# Instruction
Reproduce the lines below word for word, starting at the one containing "The image size is (723, 1568)." and ending at the one containing "Open the Firefox", with both ends included.
>> start Data for processing
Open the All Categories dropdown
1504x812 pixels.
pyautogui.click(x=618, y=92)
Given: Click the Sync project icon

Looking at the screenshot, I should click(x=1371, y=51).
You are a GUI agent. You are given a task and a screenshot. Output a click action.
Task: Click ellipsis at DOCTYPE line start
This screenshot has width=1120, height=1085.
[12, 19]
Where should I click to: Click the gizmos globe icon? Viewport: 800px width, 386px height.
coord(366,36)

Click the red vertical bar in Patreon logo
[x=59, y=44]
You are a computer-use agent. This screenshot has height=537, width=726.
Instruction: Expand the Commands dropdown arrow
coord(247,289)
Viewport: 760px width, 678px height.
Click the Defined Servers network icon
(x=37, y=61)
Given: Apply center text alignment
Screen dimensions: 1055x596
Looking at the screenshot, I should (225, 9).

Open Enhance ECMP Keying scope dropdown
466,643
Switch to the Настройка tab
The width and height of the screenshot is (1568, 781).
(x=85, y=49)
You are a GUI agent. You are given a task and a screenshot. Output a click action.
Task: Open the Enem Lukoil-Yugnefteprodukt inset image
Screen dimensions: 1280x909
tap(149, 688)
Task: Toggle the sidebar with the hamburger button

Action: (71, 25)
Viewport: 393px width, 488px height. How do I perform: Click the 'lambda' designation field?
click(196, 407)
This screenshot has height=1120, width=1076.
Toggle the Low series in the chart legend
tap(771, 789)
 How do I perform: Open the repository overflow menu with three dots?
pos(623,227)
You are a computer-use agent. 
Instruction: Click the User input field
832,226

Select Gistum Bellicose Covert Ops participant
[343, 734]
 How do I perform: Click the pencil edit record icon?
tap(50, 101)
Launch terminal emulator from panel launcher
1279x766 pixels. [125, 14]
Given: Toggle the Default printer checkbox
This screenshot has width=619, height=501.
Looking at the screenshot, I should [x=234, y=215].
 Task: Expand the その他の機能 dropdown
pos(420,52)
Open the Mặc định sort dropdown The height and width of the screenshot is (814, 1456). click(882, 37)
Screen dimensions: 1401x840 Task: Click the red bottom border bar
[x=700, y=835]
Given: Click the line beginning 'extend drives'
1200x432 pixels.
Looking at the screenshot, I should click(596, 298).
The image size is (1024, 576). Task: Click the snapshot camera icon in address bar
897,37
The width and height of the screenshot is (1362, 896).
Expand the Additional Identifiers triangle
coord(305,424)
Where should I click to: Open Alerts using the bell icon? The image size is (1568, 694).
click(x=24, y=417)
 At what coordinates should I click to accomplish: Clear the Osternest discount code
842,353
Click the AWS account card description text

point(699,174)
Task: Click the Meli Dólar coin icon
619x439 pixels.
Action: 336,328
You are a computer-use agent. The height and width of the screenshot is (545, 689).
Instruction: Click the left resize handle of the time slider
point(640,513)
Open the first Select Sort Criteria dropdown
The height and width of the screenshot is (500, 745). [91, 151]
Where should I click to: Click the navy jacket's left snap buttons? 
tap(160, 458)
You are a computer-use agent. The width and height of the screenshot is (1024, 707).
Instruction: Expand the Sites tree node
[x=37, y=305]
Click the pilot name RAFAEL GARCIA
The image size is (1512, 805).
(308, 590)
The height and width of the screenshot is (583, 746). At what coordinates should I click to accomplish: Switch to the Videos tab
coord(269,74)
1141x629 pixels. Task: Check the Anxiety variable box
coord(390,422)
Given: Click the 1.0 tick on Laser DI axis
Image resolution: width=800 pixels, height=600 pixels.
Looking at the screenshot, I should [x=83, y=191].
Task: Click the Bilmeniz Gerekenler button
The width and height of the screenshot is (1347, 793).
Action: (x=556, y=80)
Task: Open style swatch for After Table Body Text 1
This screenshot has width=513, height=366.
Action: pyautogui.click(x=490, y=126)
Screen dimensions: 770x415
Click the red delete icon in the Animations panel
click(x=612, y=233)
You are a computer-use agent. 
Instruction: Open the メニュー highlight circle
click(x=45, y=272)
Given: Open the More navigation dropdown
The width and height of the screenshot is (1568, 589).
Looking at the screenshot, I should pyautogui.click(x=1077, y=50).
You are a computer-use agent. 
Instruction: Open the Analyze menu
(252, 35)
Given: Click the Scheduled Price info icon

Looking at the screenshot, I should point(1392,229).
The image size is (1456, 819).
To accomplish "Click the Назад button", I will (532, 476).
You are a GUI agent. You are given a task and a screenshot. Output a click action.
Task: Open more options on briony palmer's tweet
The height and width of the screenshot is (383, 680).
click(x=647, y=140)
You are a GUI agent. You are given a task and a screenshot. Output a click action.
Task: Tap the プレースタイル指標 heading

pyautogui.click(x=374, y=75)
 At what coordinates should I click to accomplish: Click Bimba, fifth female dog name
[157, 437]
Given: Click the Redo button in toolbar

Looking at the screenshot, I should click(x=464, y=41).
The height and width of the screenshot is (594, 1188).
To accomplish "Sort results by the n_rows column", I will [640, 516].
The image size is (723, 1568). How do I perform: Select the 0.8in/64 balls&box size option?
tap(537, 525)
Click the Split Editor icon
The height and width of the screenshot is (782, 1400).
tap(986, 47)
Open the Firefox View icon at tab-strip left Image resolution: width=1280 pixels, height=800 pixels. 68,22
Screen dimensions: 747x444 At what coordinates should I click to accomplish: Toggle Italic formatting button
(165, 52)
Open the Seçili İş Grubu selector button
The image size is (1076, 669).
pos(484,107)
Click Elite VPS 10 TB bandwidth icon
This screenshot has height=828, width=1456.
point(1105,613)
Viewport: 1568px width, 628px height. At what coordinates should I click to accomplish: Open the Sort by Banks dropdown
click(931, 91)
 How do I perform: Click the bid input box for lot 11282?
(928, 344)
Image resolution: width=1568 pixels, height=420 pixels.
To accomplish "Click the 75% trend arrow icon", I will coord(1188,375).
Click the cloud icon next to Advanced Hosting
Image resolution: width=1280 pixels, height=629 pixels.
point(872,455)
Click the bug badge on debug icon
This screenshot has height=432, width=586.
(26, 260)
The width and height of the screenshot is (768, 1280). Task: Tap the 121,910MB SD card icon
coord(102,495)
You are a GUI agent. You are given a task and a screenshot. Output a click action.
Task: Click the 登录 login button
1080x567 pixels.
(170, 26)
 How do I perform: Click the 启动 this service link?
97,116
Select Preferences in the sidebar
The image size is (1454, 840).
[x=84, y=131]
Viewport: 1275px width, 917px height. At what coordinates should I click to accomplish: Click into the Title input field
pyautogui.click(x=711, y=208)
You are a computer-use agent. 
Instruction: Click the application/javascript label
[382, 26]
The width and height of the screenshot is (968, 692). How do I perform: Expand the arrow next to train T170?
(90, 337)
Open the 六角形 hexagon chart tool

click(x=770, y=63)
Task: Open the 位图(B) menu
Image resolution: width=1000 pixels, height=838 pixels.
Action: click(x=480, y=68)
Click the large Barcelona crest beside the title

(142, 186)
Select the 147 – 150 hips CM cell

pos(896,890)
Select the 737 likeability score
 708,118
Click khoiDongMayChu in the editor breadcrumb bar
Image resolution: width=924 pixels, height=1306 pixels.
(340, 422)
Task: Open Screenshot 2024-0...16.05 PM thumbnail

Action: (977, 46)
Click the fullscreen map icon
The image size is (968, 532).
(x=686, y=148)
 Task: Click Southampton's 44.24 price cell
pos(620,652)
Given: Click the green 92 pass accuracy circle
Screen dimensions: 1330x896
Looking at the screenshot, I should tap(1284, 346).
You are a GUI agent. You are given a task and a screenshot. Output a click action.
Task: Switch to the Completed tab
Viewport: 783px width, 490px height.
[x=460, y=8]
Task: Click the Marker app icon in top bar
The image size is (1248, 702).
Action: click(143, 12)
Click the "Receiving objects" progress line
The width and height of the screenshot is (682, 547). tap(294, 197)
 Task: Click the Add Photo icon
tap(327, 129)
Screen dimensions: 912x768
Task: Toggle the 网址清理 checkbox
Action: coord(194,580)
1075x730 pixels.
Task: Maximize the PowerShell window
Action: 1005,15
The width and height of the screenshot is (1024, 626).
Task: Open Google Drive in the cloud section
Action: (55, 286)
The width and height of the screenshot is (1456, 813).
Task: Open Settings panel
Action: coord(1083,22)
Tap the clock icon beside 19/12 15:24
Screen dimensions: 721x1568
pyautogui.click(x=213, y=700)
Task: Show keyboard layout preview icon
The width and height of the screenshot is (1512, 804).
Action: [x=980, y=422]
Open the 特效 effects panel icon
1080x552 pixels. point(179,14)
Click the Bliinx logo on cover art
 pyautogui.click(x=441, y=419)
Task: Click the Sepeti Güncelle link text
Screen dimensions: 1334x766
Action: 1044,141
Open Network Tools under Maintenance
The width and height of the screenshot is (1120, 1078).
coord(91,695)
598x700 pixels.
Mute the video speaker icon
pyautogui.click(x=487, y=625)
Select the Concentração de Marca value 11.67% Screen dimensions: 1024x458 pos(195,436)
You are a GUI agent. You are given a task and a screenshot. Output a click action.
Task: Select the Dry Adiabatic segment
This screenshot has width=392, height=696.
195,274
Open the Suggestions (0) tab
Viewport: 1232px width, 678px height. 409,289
>> end Data for processing
# Output for this exercise
The image size is (723, 1568). How do I perform: Select the 0.8in/64 balls&box size option?
tap(537, 525)
Click the Split Editor icon
The height and width of the screenshot is (782, 1400).
tap(986, 47)
Open the Firefox View icon at tab-strip left Image resolution: width=1280 pixels, height=800 pixels. 68,22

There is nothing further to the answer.